Positive growth, he said, continues to be registered from our Blueberry sales in the domestic and regional markets. He noted that this is due to the growing consumer preference for quality locally produced berries for catering and home consumption.

“Demand for the Kakuzi range of wood, beef and animal feed products remains encouraging, and we continue to explore additional diversification strategies for this important range of products. Unfortunately, tea production returns have not improved in the last 12 months.  We are aware of the proposed new tea regulations, and we await to see the outcome of the Court process,” Ng’ang’a explained.

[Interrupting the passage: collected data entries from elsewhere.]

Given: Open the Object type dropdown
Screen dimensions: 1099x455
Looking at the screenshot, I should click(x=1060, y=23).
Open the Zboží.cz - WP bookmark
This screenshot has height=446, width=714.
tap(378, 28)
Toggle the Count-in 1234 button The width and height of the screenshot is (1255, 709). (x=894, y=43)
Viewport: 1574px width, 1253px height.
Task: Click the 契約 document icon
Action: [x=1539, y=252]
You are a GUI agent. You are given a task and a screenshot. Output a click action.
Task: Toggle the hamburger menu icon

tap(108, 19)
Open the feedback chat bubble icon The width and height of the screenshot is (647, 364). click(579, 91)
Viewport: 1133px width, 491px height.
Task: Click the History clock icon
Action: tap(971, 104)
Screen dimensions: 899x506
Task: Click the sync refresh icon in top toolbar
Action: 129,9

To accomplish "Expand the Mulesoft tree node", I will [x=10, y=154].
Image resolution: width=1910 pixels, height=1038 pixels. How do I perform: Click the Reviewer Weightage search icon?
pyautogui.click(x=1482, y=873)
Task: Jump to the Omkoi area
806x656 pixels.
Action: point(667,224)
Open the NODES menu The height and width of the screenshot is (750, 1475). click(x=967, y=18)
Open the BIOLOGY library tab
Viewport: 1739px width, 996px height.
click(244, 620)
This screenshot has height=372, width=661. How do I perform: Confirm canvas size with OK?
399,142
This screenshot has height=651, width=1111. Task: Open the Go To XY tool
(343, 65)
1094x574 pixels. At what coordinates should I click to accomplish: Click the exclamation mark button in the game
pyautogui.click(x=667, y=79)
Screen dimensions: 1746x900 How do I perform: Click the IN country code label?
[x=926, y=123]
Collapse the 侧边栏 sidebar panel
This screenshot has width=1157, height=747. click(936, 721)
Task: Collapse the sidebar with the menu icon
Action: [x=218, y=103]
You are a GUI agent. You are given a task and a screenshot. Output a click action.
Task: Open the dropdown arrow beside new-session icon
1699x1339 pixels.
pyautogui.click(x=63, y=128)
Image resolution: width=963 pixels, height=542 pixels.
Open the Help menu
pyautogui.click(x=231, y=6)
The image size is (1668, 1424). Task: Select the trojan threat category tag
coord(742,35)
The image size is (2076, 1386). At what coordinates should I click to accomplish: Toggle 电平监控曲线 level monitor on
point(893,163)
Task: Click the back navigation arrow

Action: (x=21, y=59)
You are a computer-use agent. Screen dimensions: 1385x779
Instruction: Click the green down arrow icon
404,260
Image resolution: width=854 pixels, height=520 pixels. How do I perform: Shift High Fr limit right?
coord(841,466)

He noted that the production and sales of Kakuzi sustainable wood products remain strong, and the firm is considering further expansion of its sawn timber production capacity to meet growing demand. “This is a crucial product range for Kakuzi as it also demonstrates that sustainable commercial forestry can be profitable.  Looking ahead and with the growing demand for timber products, we cannot underestimate the importance of both environmental and commercial forestry prospects,” he said.

He pointed out that “During the peak season, the Company now employs nearly 3,000 people and has a dedicated management staff of 66. Over the last 12 months, the Company has undergone and passed five separate social and operating compliance audits which appraise parameters ranging from agricultural practices, environmental protection and social standards. This is an essential contributor to national growth and is a measure; of our true value to the Kenyan economy.”

As part of the firm’s corporate governance advances, Kakuzi Plc is now at an advanced stage of developing an Operational-Level Grievance Mechanism (OGM) that will provide multiple avenues through which its employees and the Community can raise grievances and issues they would like the Company to address.

In a trendsetting move, the firm recently named an Independent Human Rights Advisory Committee (IHRAC) chaired by former Attorney General Prof Githu Muigai. Members of the Prof Githu chaired IHRAC, include former Independent Policing Oversight Authority (IPOA) Board Member Grace Madoka, former Finlays Kenya Legal and HR Director Dr Brenda Achieng, and Kakuzi Plc non-executive independent director Andrew Ndegwa with another member set to be announced soon. Both Ms Madoka and Dr Achieng are Advocates of the High Court of Kenya and have extensive corporate governance experience, while Mr Ndegwa is a Chartered Accountant.

With the appointment of the committee to its Board, Kakuzi PLC becomes the first corporate organization in Sub Sahara Africa to constitute and establish such an independent advisory panel benchmarked against the United Nations Guiding Principles on Business and Human Rights.

In appointing the IHRAC, Kakuzi joins a growing list of globally focused institutions’ progressively adopting the UN Guiding Principles on Business and Human Rights, such as football governing body FIFA, Global Chemicals manufacturer BASF SE, Adidas, among others.